Question: I have read that adding nonfat milk powder to bread makes it softer.

cheezz

Well-known member
And keeps it soft longer. I see a lot of recipes with varying amounts of this, specifically cinnamon rolls. King Arthur has a recipe that looks fabulous but uses their own milk powder which, apparently is much finer than the old box stuff. Now...why can't I just put what I have in the food processor and make it finer?!

Anyone else use milk powder for their breads?

 
Yes, or milk itself. I have seen the word "tender" rather than

"soft", which may indicate more structure than squishiness. LOL Many recipes I have used for loaf style breads, and a potato sourdough bread I make use either milk or the dried milk. When I had a bread machine, it was in a lot of recipes, but notably it is NOT in French bread.

 
cheezz, I use non-fat dry milk powder all of the time in my breads. . .

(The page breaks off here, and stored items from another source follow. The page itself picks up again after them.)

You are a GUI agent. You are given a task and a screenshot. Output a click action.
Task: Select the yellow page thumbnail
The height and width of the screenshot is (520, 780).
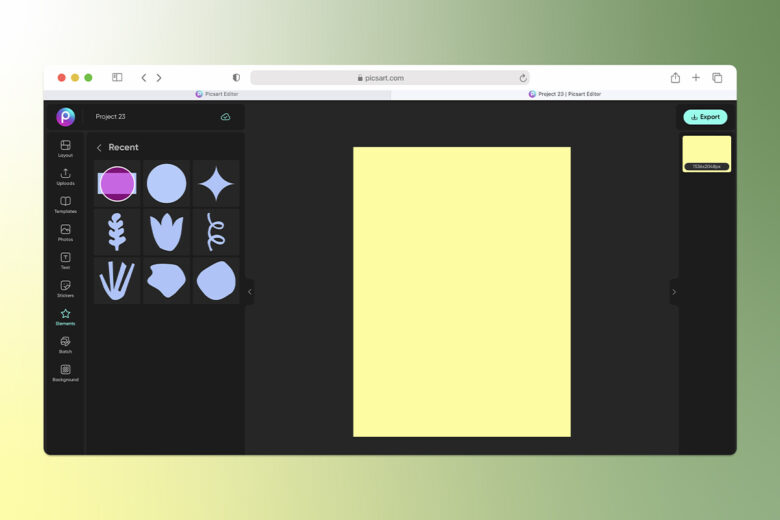(x=706, y=154)
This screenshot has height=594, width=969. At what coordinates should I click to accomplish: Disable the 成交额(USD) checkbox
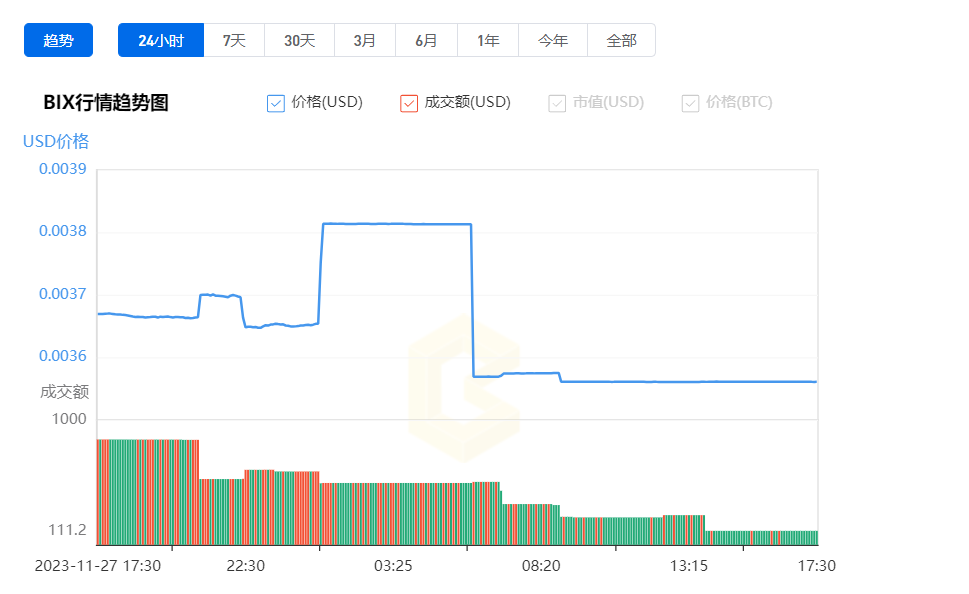[x=409, y=102]
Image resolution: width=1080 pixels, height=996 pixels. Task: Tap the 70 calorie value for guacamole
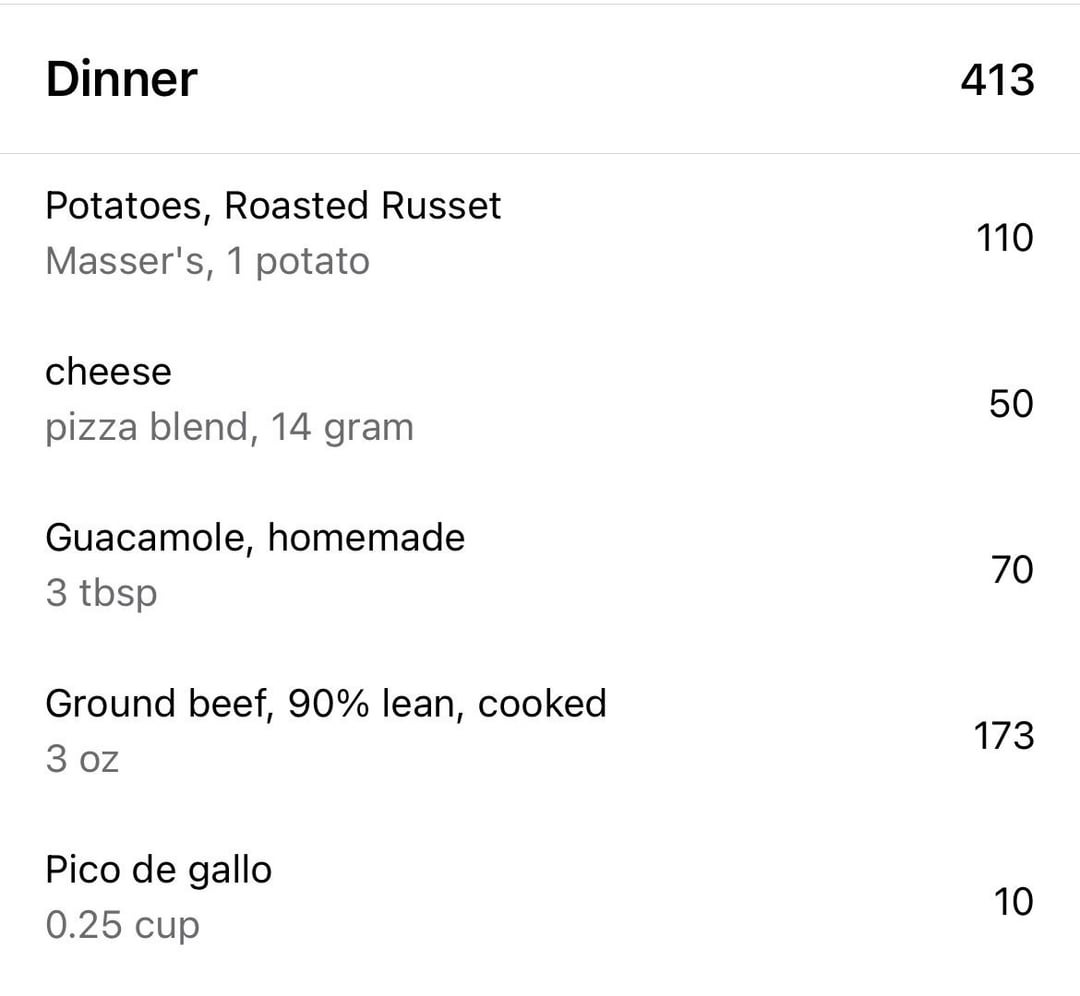(x=1012, y=570)
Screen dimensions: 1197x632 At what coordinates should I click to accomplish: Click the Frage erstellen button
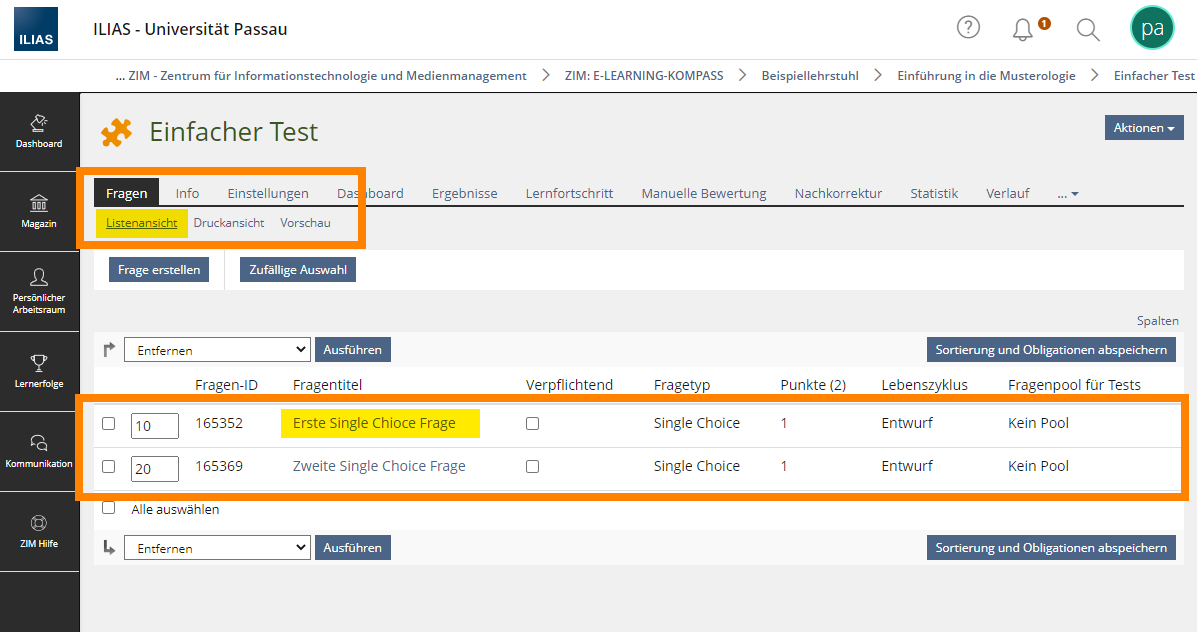pyautogui.click(x=159, y=269)
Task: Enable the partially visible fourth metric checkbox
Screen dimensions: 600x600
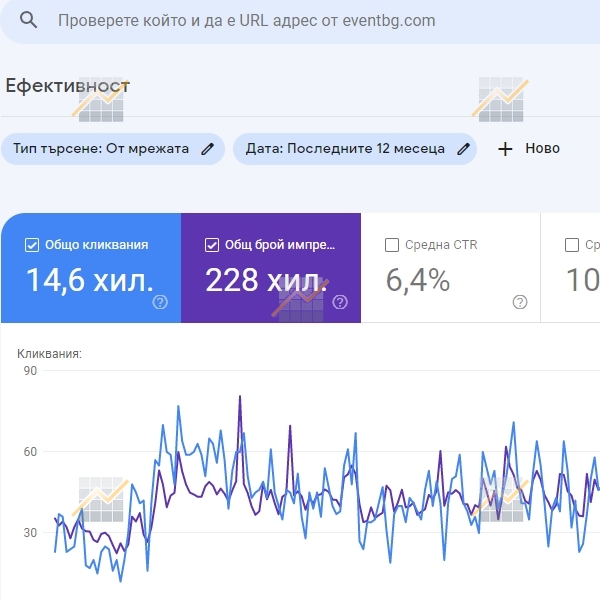Action: click(x=572, y=245)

I add it to the liquid I am using, then proof my yeast in the liquid--when I feel like proofing the yeast. . .

I feel King Arthur specifies their "fine" powdered milk because they want to sell their milk powder. Whirl yours in a blender if you wish to compare. With milk powder, if it is instant milk powder (yes, you can get non-instant milk powder, or you used to be able to get it), finer means that it should dissolve quicker. But I have never had any of the non-fat milk powders I have used fail to dissolve and I do not blenderize them.

I could see where a given amount of fine milk powder might weigh more than regular, coarse milk powder. In that case, if you are using the King Arthur recipe, you could choose to look at the recipe online at the King Arthur site, request measurements to be in weight rather than volume and then use the same weight regular milk powder as the fine milk powder. Hopefully, your recipe is still available on their site, and its page will allow you to ask for weight measures.

Milk or milk powder, for me, gives a slightly richer bread, with finer grain (especially with a standard dough, not a super wet dough) and helps to keep it a little longer at room temperature.

 
Cookies?! I never thought of that. My oatmeal cookies don't call for milk...how much do you use?

 
I think I'll have to say there's no sub for fresh--or storing

air tight. I don't know how long you are thinking but for fresh baked yeast rolls and particularly cinnamon rolls, I really think 3 days is tops. just my opinion. With loaf bread, longer is certainly possible

 
1/4 C Organic Valley powdered non-fat milk (1 oz/28 grams)

That was a copy/paste from my original copycat of Wegmans, when I included all of their ingredients. I've since merged it with a--shall we just say--LESS healthy oatmeal cookie version-- but kept the whole wheat, oat bran, eggwhites and dry milk.